# EXERCISE:
Exclude the pictures. Transcribe exactly, and only, the lines from the one holding "Task: Select the Laila title link" to the end of the material below.

# DATA TO EXAMINE:
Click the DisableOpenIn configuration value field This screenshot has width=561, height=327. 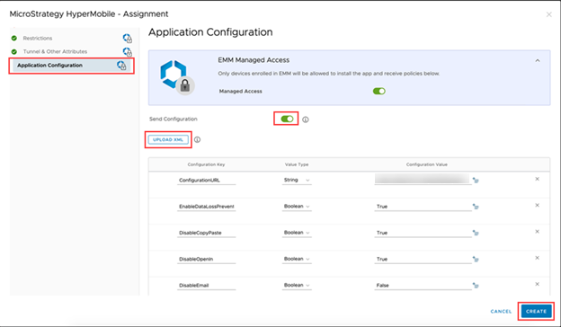pos(423,259)
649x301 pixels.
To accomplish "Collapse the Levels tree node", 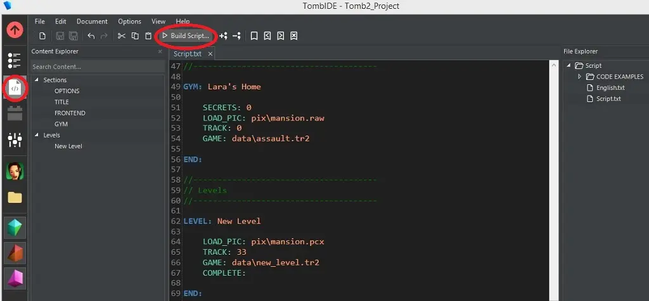I will (37, 135).
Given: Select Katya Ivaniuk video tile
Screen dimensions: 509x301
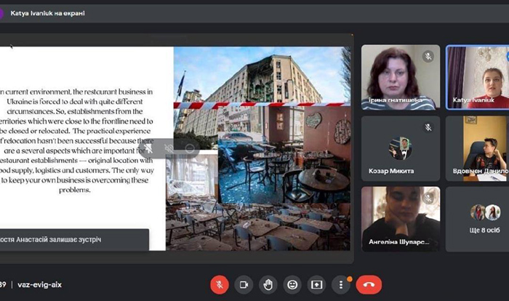Looking at the screenshot, I should [x=477, y=77].
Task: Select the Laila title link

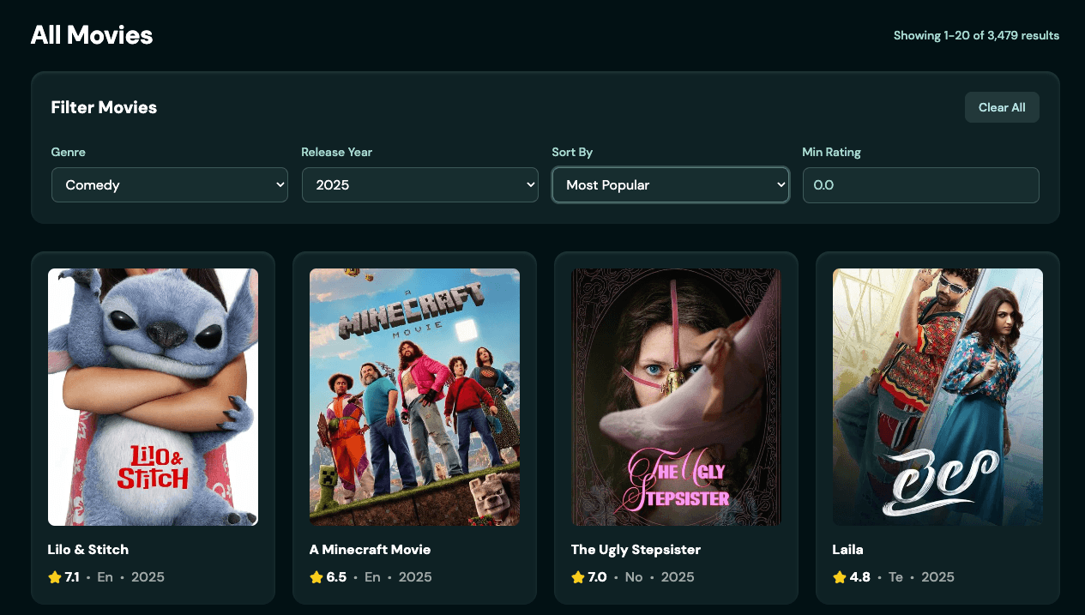Action: (x=847, y=549)
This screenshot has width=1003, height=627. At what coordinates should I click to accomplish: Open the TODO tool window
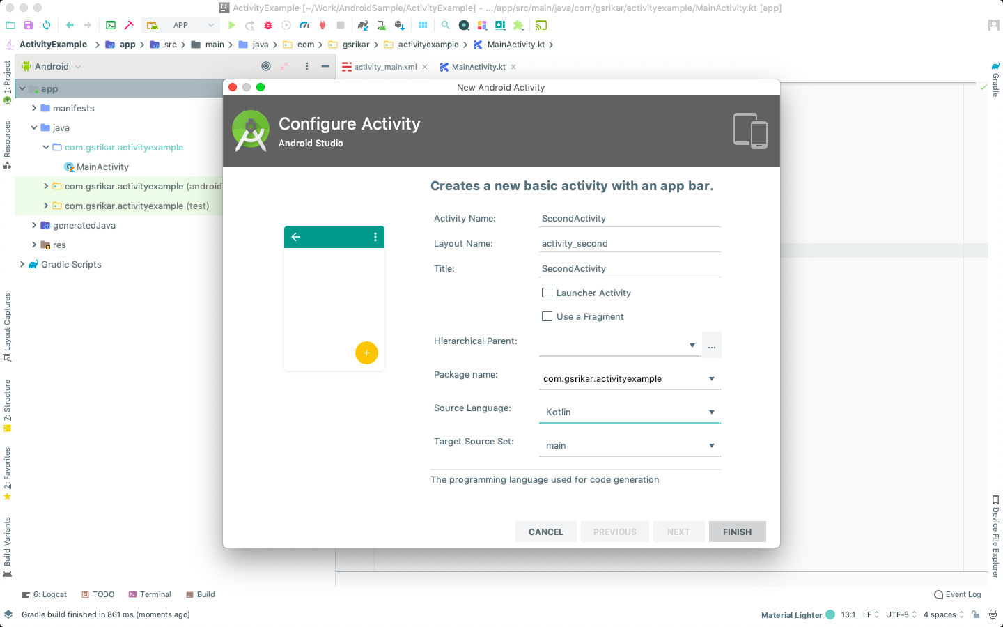click(98, 594)
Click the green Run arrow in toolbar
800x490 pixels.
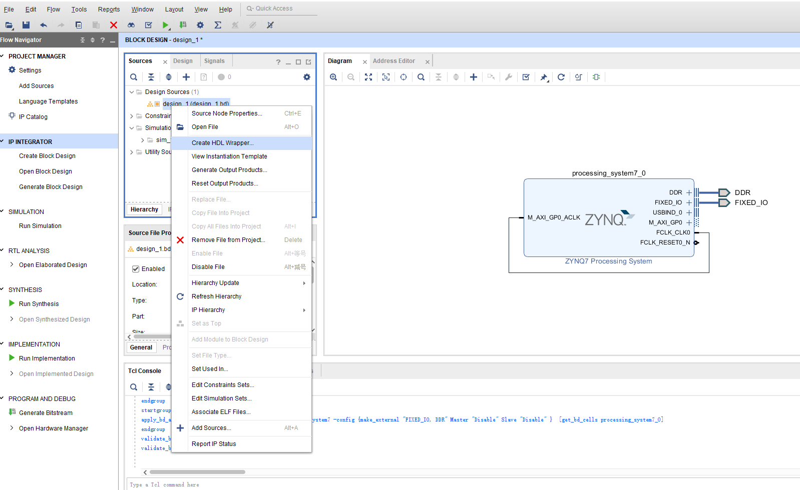(x=165, y=25)
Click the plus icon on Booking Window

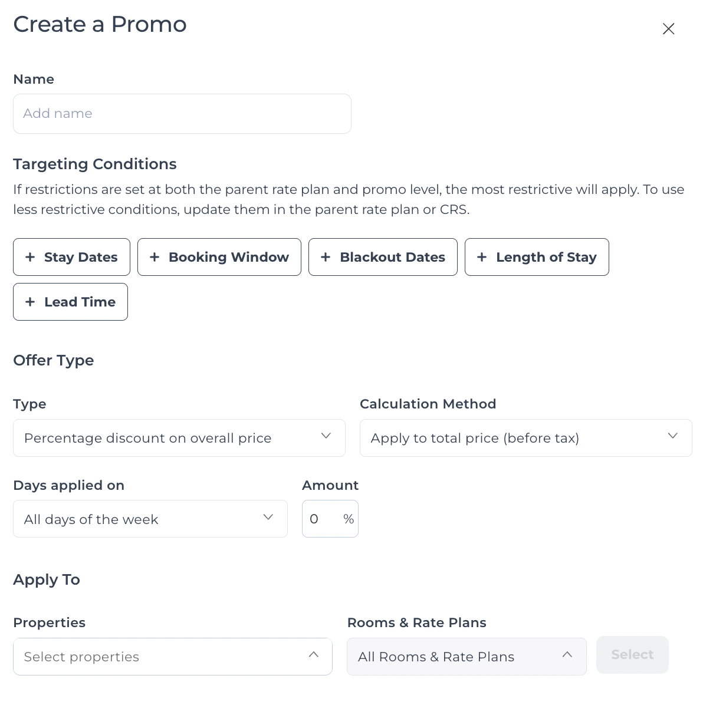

# RESULT OF THIS TASK:
Task: Select the Laila title link

Action: (x=847, y=549)
This screenshot has width=1003, height=627. At what coordinates should I click to accomplish: Open the TODO tool window
click(98, 594)
Click the green Run arrow in toolbar
800x490 pixels.
(x=165, y=25)
Click the plus icon on Booking Window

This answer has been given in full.